# Exercise description
Could you express the rows below as a Markdown table with columns "Number" and "Line", skipping any blank lines?
[BEGIN]
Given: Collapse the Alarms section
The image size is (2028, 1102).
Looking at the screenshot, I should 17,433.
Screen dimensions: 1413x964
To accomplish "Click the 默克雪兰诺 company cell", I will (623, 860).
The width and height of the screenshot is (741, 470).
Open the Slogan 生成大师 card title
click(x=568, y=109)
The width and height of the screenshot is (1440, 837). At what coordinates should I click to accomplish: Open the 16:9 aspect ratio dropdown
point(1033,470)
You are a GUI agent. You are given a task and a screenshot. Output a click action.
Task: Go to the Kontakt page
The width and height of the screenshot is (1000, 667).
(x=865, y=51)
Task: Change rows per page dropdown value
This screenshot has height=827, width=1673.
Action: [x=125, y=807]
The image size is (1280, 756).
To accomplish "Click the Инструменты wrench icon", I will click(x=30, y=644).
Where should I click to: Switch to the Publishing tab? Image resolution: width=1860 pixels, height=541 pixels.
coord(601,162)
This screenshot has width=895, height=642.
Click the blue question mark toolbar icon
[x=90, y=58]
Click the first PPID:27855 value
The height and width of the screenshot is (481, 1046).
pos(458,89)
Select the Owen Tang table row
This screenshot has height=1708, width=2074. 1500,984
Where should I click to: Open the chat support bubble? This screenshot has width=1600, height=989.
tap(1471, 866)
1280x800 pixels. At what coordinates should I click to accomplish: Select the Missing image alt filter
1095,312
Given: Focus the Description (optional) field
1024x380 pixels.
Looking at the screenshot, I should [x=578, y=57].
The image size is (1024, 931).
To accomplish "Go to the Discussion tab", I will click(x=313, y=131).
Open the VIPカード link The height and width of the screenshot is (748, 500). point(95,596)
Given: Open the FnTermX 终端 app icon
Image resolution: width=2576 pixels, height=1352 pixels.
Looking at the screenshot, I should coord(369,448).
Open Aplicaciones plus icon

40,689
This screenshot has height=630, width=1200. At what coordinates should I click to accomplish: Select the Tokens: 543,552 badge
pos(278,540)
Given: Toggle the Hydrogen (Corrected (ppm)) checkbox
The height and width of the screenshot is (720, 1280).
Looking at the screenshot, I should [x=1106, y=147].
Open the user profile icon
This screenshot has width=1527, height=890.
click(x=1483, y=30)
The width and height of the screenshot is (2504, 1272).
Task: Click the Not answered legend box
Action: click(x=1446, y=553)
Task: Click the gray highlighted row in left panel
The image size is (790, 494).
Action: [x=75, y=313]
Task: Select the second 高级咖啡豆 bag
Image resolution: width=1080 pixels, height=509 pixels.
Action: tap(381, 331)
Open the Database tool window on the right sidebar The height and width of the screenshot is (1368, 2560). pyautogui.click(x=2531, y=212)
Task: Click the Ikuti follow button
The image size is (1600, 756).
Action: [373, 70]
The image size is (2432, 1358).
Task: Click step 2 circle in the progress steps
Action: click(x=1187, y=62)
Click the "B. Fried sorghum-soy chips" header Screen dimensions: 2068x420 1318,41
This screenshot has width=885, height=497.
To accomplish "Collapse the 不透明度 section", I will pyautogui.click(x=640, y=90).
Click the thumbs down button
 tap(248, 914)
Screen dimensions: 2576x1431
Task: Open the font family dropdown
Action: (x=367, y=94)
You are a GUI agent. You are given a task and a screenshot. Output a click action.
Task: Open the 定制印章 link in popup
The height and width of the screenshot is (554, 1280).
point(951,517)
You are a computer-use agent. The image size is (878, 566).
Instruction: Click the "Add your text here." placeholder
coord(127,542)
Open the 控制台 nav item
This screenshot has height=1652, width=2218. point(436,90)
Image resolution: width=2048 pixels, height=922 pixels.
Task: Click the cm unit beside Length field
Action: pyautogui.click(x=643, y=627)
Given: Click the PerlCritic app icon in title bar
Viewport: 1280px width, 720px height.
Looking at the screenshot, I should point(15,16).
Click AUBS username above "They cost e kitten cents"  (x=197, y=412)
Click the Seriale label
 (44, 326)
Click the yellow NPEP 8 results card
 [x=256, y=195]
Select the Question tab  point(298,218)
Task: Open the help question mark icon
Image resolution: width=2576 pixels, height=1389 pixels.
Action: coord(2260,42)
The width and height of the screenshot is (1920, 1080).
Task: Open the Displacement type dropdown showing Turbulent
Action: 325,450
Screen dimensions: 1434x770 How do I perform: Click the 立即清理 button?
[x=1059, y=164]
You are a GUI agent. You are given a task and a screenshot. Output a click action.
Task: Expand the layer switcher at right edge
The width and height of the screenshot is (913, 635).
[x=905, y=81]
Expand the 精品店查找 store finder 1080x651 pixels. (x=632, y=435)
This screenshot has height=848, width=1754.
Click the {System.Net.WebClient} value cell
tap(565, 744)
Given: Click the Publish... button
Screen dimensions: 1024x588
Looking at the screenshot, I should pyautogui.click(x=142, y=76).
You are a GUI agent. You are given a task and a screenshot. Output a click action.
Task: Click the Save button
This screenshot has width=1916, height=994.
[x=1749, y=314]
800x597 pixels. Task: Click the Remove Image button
[END]
# Solution for this exercise
| Number | Line |
|---|---|
| 1 | Given: Collapse the Alarms section |
| 2 | The image size is (2028, 1102). |
| 3 | Looking at the screenshot, I should 17,433. |
| 4 | Screen dimensions: 1413x964 |
| 5 | To accomplish "Click the 默克雪兰诺 company cell", I will (623, 860). |
| 6 | The width and height of the screenshot is (741, 470). |
| 7 | Open the Slogan 生成大师 card title |
| 8 | click(x=568, y=109) |
| 9 | The width and height of the screenshot is (1440, 837). At what coordinates should I click to accomplish: Open the 16:9 aspect ratio dropdown |
| 10 | point(1033,470) |
| 11 | You are a GUI agent. You are given a task and a screenshot. Output a click action. |
| 12 | Task: Go to the Kontakt page |
| 13 | The width and height of the screenshot is (1000, 667). |
| 14 | (x=865, y=51) |
| 15 | Task: Change rows per page dropdown value |
| 16 | This screenshot has height=827, width=1673. |
| 17 | Action: [x=125, y=807] |
| 18 | The image size is (1280, 756). |
| 19 | To accomplish "Click the Инструменты wrench icon", I will click(x=30, y=644). |
| 20 | Where should I click to: Switch to the Publishing tab? Image resolution: width=1860 pixels, height=541 pixels. |
| 21 | coord(601,162) |
| 22 | This screenshot has width=895, height=642. |
| 23 | Click the blue question mark toolbar icon |
| 24 | [x=90, y=58] |
| 25 | Click the first PPID:27855 value |
| 26 | The height and width of the screenshot is (481, 1046). |
| 27 | pos(458,89) |
| 28 | Select the Owen Tang table row |
| 29 | This screenshot has height=1708, width=2074. 1500,984 |
| 30 | Where should I click to: Open the chat support bubble? This screenshot has width=1600, height=989. |
| 31 | tap(1471, 866) |
| 32 | 1280x800 pixels. At what coordinates should I click to accomplish: Select the Missing image alt filter |
| 33 | 1095,312 |
| 34 | Given: Focus the Description (optional) field |
| 35 | 1024x380 pixels. |
| 36 | Looking at the screenshot, I should [x=578, y=57]. |
| 37 | The image size is (1024, 931). |
| 38 | To accomplish "Go to the Discussion tab", I will click(x=313, y=131). |
| 39 | Open the VIPカード link The height and width of the screenshot is (748, 500). point(95,596) |
| 40 | Given: Open the FnTermX 终端 app icon |
| 41 | Image resolution: width=2576 pixels, height=1352 pixels. |
| 42 | Looking at the screenshot, I should coord(369,448). |
| 43 | Open Aplicaciones plus icon |
| 44 | 40,689 |
| 45 | This screenshot has height=630, width=1200. At what coordinates should I click to accomplish: Select the Tokens: 543,552 badge |
| 46 | pos(278,540) |
| 47 | Given: Toggle the Hydrogen (Corrected (ppm)) checkbox |
| 48 | The height and width of the screenshot is (720, 1280). |
| 49 | Looking at the screenshot, I should [x=1106, y=147]. |
| 50 | Open the user profile icon |
| 51 | This screenshot has width=1527, height=890. |
| 52 | click(x=1483, y=30) |
| 53 | The width and height of the screenshot is (2504, 1272). |
| 54 | Task: Click the Not answered legend box |
| 55 | Action: click(x=1446, y=553) |
| 56 | Task: Click the gray highlighted row in left panel |
| 57 | The image size is (790, 494). |
| 58 | Action: [x=75, y=313] |
| 59 | Task: Select the second 高级咖啡豆 bag |
| 60 | Image resolution: width=1080 pixels, height=509 pixels. |
| 61 | Action: tap(381, 331) |
| 62 | Open the Database tool window on the right sidebar The height and width of the screenshot is (1368, 2560). pyautogui.click(x=2531, y=212) |
| 63 | Task: Click the Ikuti follow button |
| 64 | The image size is (1600, 756). |
| 65 | Action: [373, 70] |
| 66 | The image size is (2432, 1358). |
| 67 | Task: Click step 2 circle in the progress steps |
| 68 | Action: click(x=1187, y=62) |
| 69 | Click the "B. Fried sorghum-soy chips" header Screen dimensions: 2068x420 1318,41 |
| 70 | This screenshot has width=885, height=497. |
| 71 | To accomplish "Collapse the 不透明度 section", I will pyautogui.click(x=640, y=90). |
| 72 | Click the thumbs down button |
| 73 |  tap(248, 914) |
| 74 | Screen dimensions: 2576x1431 |
| 75 | Task: Open the font family dropdown |
| 76 | Action: (x=367, y=94) |
| 77 | You are a GUI agent. You are given a task and a screenshot. Output a click action. |
| 78 | Task: Open the 定制印章 link in popup |
| 79 | The height and width of the screenshot is (554, 1280). |
| 80 | point(951,517) |
| 81 | You are a computer-use agent. The image size is (878, 566). |
| 82 | Instruction: Click the "Add your text here." placeholder |
| 83 | coord(127,542) |
| 84 | Open the 控制台 nav item |
| 85 | This screenshot has height=1652, width=2218. point(436,90) |
| 86 | Image resolution: width=2048 pixels, height=922 pixels. |
| 87 | Task: Click the cm unit beside Length field |
| 88 | Action: pyautogui.click(x=643, y=627) |
| 89 | Given: Click the PerlCritic app icon in title bar |
| 90 | Viewport: 1280px width, 720px height. |
| 91 | Looking at the screenshot, I should point(15,16). |
| 92 | Click AUBS username above "They cost e kitten cents"  (x=197, y=412) |
| 93 | Click the Seriale label |
| 94 |  (44, 326) |
| 95 | Click the yellow NPEP 8 results card |
| 96 |  [x=256, y=195] |
| 97 | Select the Question tab  point(298,218) |
| 98 | Task: Open the help question mark icon |
| 99 | Image resolution: width=2576 pixels, height=1389 pixels. |
| 100 | Action: coord(2260,42) |
| 101 | The width and height of the screenshot is (1920, 1080). |
| 102 | Task: Open the Displacement type dropdown showing Turbulent |
| 103 | Action: 325,450 |
| 104 | Screen dimensions: 1434x770 How do I perform: Click the 立即清理 button? |
| 105 | [x=1059, y=164] |
| 106 | You are a GUI agent. You are given a task and a screenshot. Output a click action. |
| 107 | Task: Expand the layer switcher at right edge |
| 108 | The width and height of the screenshot is (913, 635). |
| 109 | [x=905, y=81] |
| 110 | Expand the 精品店查找 store finder 1080x651 pixels. (x=632, y=435) |
| 111 | This screenshot has height=848, width=1754. |
| 112 | Click the {System.Net.WebClient} value cell |
| 113 | tap(565, 744) |
| 114 | Given: Click the Publish... button |
| 115 | Screen dimensions: 1024x588 |
| 116 | Looking at the screenshot, I should pyautogui.click(x=142, y=76). |
| 117 | You are a GUI agent. You are given a task and a screenshot. Output a click action. |
| 118 | Task: Click the Save button |
| 119 | This screenshot has width=1916, height=994. |
| 120 | [x=1749, y=314] |
| 121 | 800x597 pixels. Task: Click the Remove Image button |